§ INPUT DATA
== == ==
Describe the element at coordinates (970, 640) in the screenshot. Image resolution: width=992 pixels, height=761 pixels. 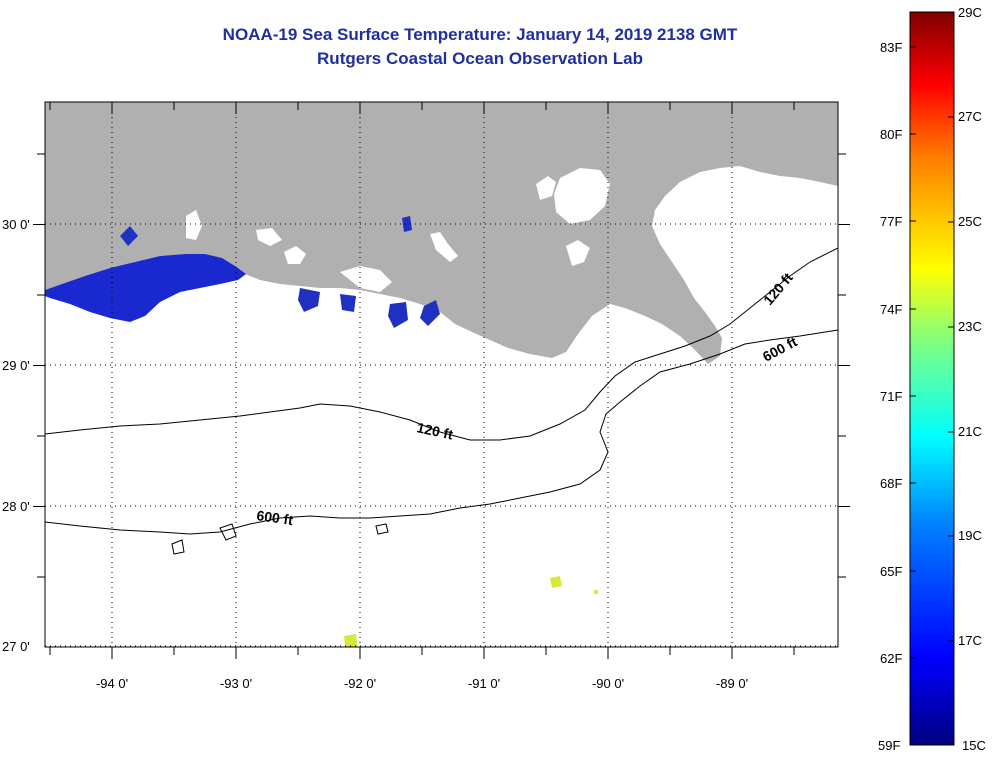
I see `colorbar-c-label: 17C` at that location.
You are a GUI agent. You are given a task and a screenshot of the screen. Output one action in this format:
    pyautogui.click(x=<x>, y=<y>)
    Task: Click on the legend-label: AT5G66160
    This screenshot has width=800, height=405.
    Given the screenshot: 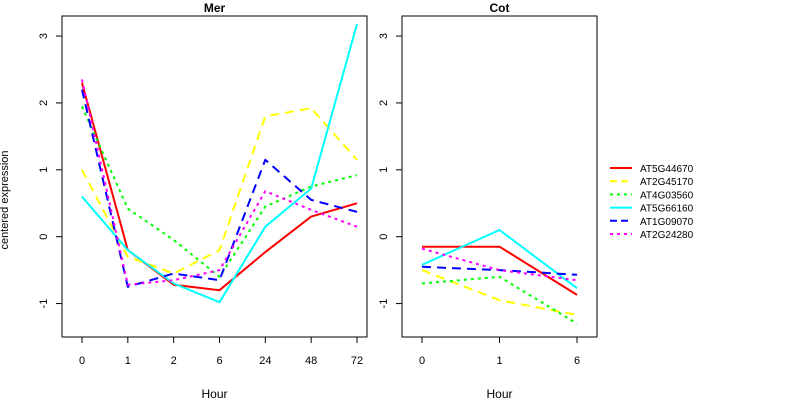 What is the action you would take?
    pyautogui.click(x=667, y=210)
== == ==
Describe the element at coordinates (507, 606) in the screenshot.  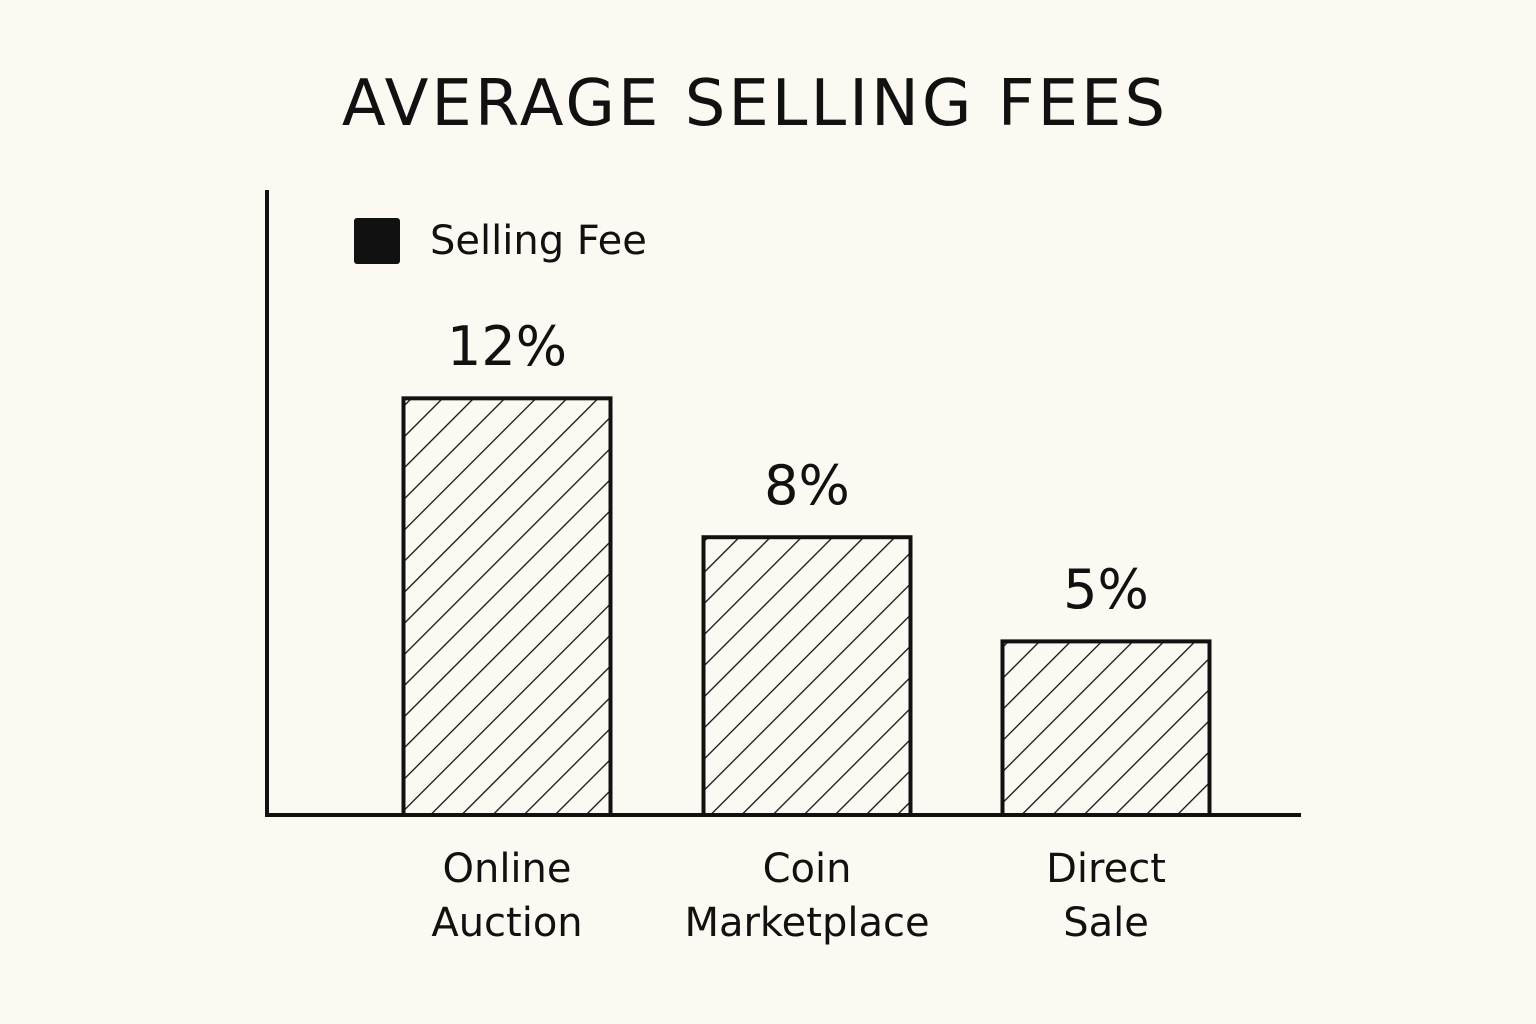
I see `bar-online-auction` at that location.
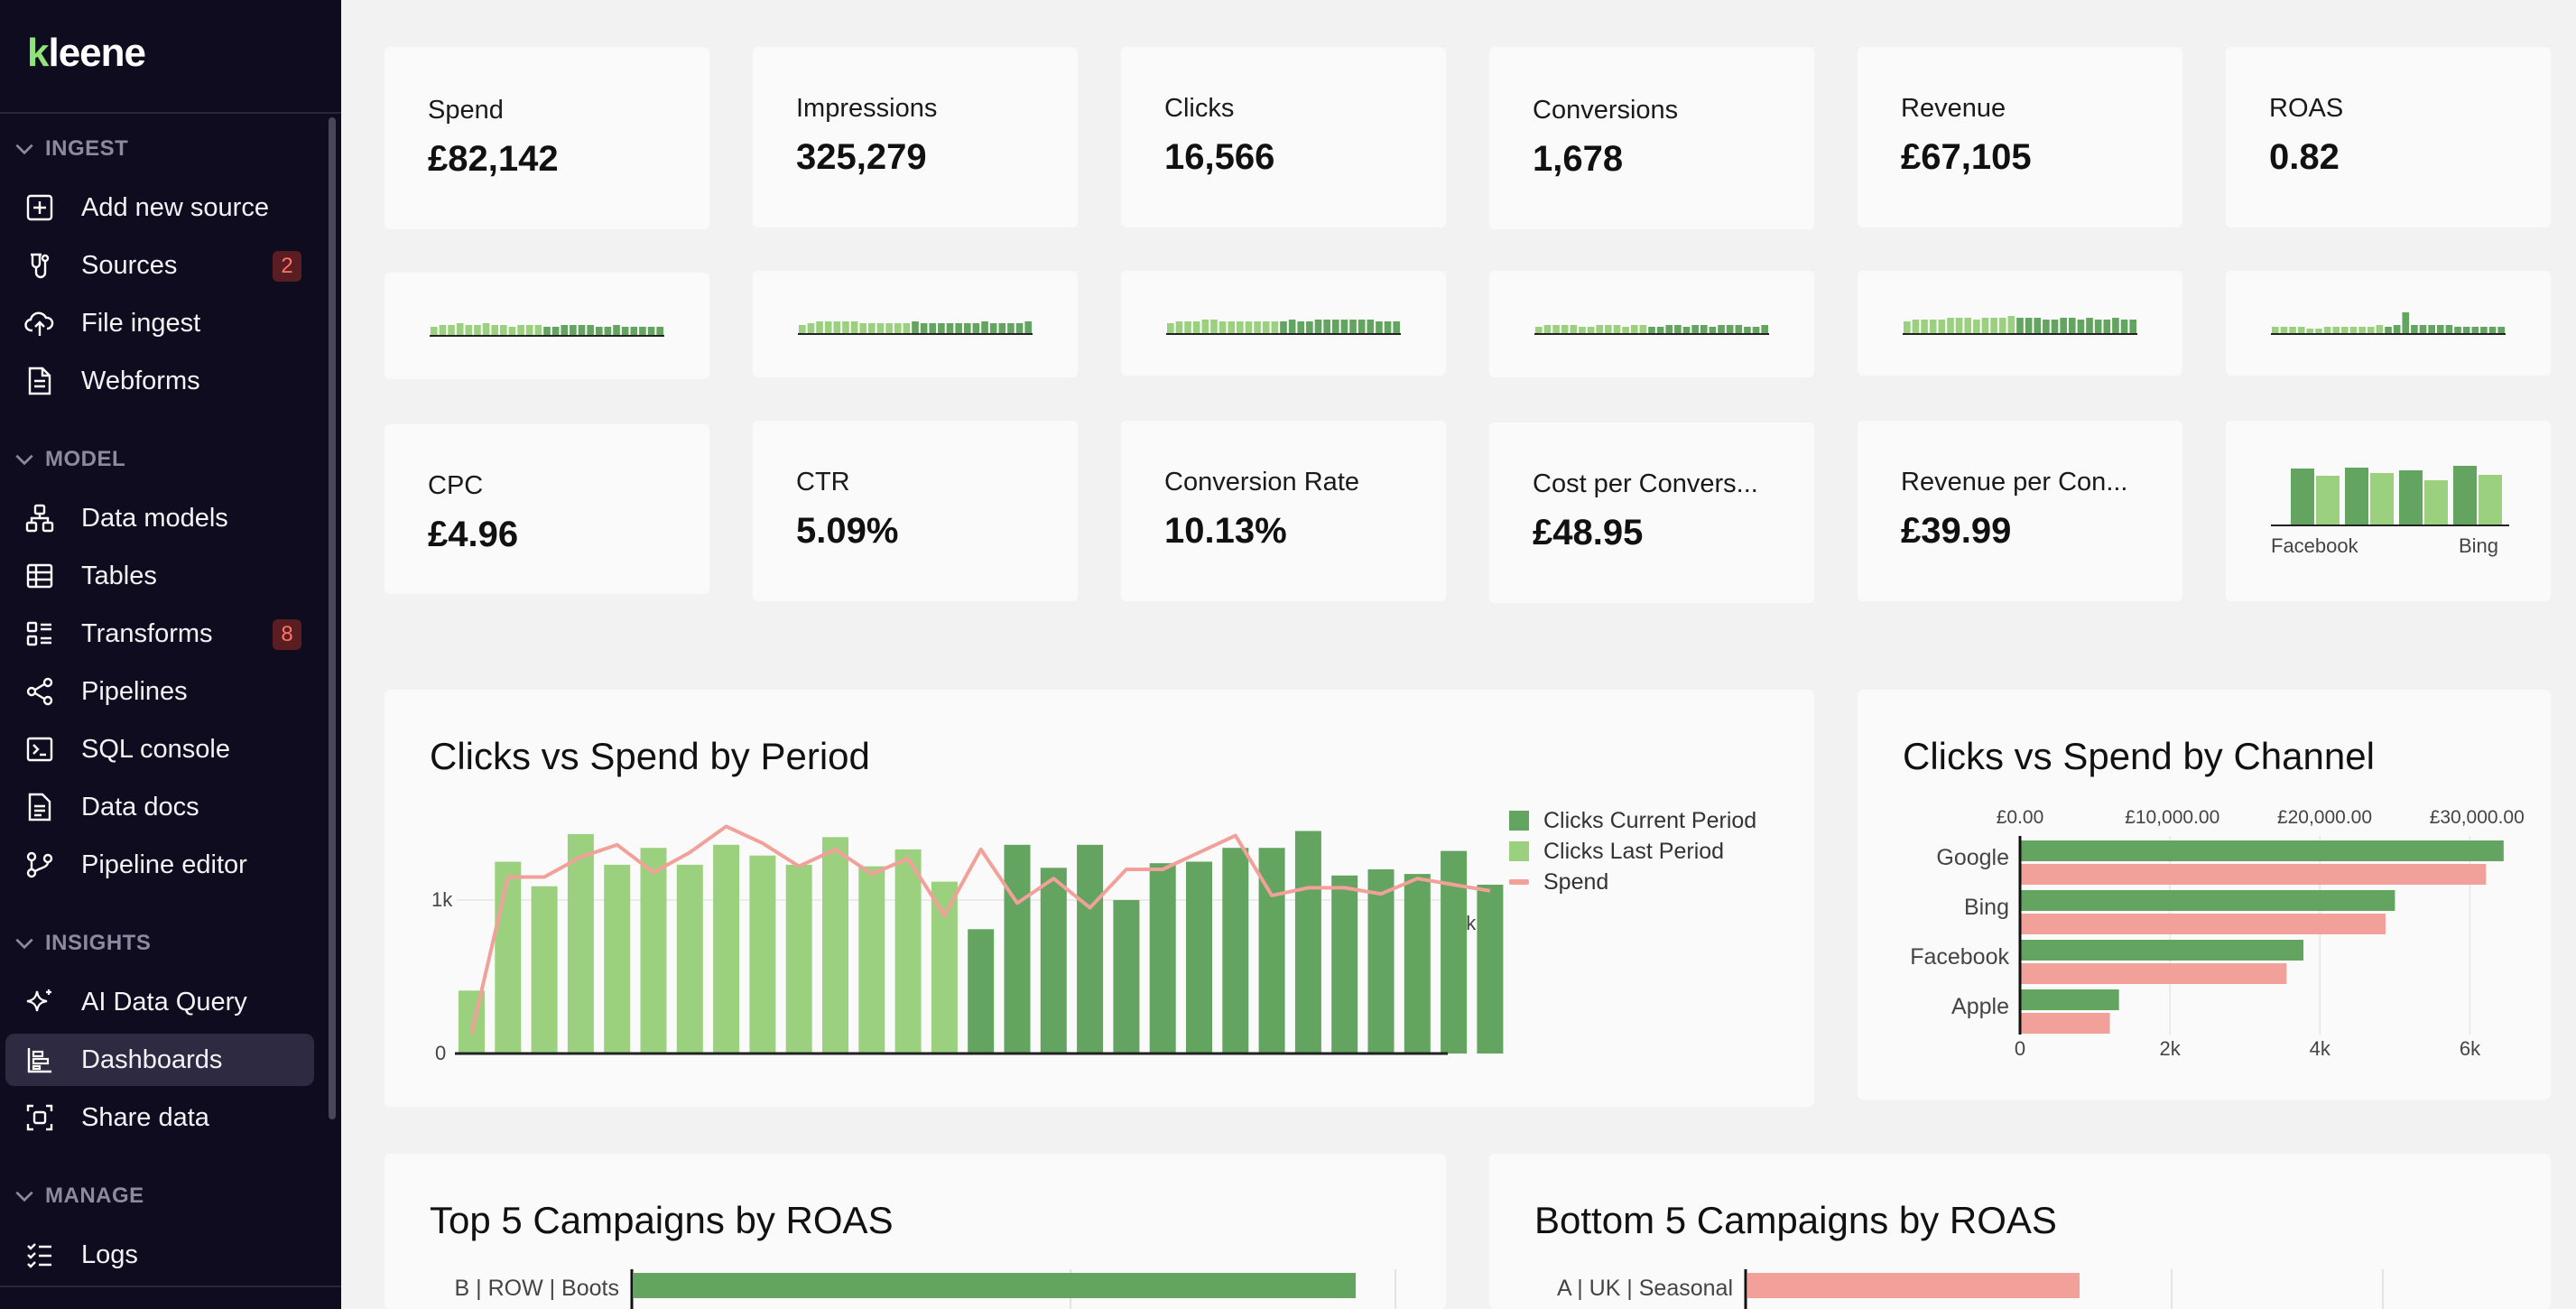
== == ==
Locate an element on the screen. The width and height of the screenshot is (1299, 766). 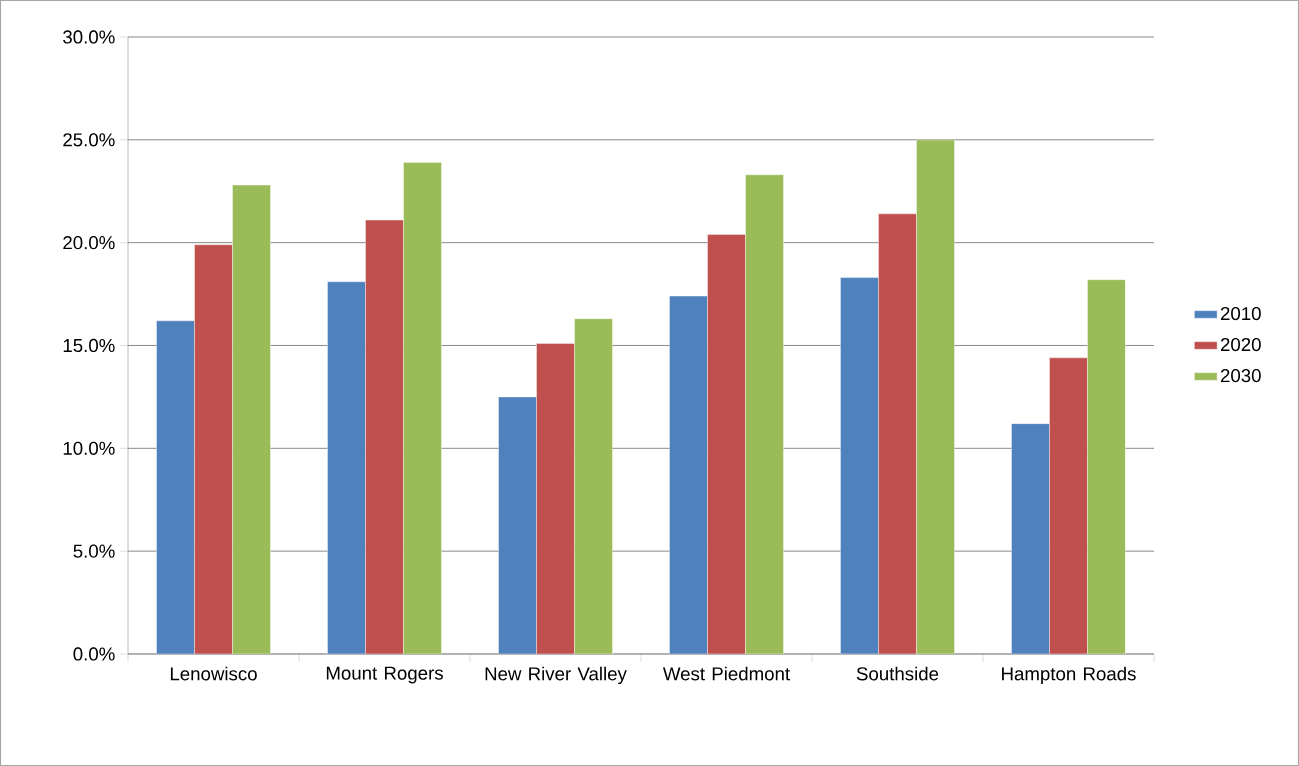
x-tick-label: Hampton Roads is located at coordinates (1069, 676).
== == ==
§ TO-DO ITEM
Turn the material from the line containing "Locate an element" through the line containing "x-tick-label: Hampton Roads" into a JSON list of strings with one string per line, skipping blank lines and leaving out the pictures.

§ OUTPUT OF THE TASK
[
  "Locate an element on the screen. The width and height of the screenshot is (1299, 766). ",
  "x-tick-label: Hampton Roads is located at coordinates (1069, 676)."
]